The policeman's wife was a stout lady with surprisingly delicate manners and a preference for dark skirts and raglan sleeves, good for her stocky figure. By arranging her fitting on a Sunday afternoon, when her children thundered at the piano behind us, I avoided most of her husband's attentions. When he accompanied me down the walk, I complimented his children ceaselessly, though they were dull things who prattled. No child in Kansas would have been allowed to hold forth to adults. "Such bright children!" I said. "So mannerly!" The policeman contented himself with pinching my hip and letting me go.
Then and on future visits, while I pinned and basted, I studied Mrs. Carlton's soft voice and convent-trained grammar. A policeman's wife! Yet she spoke like a duchess, and I practiced saying words as she did, adding French phrases from time to time. "So kind of you." "
Bien sûr.
" Pa and Jack would have laughed themselves sick, and even Pete would have teased me. But the men I had left behind were content to stay in place, every one of them, and I was not. Sometimes, aching from a night of wrestling with slippery satin, I could hardly even remember why I drove myself, or what I expected to find at the end of the journey. Work itself had become my comfort. But then I would take my place at Bloom's and watch a customer come in, sweetly spoken, genteel, her pretty shape all but obscured by a three-quarter-length coat so boxy in its cut that it might as well have been made of cardboard. Even as I was smiling and saying "How may we help you?" I was noting how the waist might gently be cut in, the points of the collar dropped in order to give length to the bodice. There was no customer who entered whose silhouette I could not improve, and I wondered sometimes whether I aimed to be a one-woman civic beautification league. At the back of my mind, I heard Jack's mocking laugh. Did he think I had forgotten my station? I had not. I knew my station with utter precision, as I knew a quarter-inch seam allowance, something I could measure in my sleep.
At the policeman's wife's third fitting, I felt confident enough to say, "I would not care to presume, but if you should know anyone else who is in need of dressmaking, I would be happy to offer my services."

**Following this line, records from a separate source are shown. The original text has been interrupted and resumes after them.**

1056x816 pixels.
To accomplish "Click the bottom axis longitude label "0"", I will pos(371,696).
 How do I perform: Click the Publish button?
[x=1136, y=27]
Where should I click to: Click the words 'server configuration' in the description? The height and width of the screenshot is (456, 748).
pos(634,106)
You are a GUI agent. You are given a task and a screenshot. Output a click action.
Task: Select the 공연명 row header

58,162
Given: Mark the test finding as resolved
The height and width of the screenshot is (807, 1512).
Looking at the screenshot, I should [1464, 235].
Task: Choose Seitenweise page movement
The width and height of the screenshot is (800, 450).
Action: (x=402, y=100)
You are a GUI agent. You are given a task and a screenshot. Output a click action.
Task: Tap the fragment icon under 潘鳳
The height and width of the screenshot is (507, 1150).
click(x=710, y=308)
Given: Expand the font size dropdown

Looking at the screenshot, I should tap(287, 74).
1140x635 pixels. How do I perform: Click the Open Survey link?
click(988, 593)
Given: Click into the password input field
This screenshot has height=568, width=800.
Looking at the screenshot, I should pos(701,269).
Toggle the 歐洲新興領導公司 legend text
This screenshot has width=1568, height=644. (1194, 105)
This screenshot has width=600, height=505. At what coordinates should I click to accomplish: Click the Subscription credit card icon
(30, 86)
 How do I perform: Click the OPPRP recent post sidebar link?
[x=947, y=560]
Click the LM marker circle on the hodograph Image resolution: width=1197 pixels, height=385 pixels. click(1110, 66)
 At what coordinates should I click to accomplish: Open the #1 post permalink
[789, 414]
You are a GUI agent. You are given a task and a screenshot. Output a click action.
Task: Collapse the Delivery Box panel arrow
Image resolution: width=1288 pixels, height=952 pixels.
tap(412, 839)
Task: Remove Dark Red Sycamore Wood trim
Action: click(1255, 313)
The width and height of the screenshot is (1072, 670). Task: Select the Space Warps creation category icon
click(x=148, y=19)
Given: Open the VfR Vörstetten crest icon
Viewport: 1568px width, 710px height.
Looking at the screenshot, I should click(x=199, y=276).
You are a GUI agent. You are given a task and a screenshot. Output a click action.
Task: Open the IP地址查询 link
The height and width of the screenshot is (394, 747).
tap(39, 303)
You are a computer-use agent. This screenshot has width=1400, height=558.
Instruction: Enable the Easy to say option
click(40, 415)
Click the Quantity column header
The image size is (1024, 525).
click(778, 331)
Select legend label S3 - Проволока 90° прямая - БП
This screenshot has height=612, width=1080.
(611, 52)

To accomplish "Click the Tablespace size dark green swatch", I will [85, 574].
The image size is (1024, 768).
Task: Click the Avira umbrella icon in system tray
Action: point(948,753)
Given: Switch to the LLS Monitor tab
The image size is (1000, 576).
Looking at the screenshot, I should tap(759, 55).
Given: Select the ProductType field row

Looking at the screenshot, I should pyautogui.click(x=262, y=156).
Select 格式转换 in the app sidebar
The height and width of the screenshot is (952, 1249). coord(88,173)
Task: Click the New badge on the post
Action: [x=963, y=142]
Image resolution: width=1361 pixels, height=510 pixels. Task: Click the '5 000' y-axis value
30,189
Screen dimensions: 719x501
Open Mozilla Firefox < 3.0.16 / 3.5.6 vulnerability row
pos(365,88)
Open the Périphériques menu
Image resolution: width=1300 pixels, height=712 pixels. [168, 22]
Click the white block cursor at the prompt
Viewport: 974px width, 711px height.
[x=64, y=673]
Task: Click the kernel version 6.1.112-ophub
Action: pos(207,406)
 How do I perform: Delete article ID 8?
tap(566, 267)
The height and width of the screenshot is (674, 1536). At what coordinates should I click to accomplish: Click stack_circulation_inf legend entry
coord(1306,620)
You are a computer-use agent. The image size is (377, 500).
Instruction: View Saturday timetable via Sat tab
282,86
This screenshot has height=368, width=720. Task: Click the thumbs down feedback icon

"I know the commissioner's wife. She will require a reference."
I kept my eyes on the hem I was marking. "I had hoped you might provide one."
"I might provide one," she said.
"A bolero jacket would suit you," I said after a moment. "It is a classic shape."
"Would it come with gloves and a hat? I hate a patched-together appearance."
"I take pride in the appearance of the ladies for whom I sew." I raised my eyes just long enough to see the satisfied look on Mrs. Carlton's face. Even convent-trained ladies could bargain, which was useful to know.
Reference slowly led to referenceâit helped that I was not Irish or swarthy, and that my hipless figure could easily model the new, corsetless styles, which all of my clients admired, though few of them could wear. As my business grew, I needed one week to fill my orders, then two. When a new customer asked peevishly why she would have to wait nearly a month for a dress that was no more than four seams and a row of lace, I explained that madame would have to understand; with so many customers, I was so very busy.
Late that night, listening to Sally's steady breathing, I lay on the plank floor and stretched my back from side to side. Waiting for the cramp to ease, I knocked on the leg of the bed beside me, reassured by its solid
thock.
People of quality did not store their money rolled into the legs of their beds, but I didn't want to face the questions that a bank manager might ask a girl arriving with a handbag full of dollar bills. Instead, I tapped the high part of the frame, where I had stored a ten-dollar bill. "You," I murmured to it, "are going places. Don't get too comfortable here. You're going to make me a businesswoman."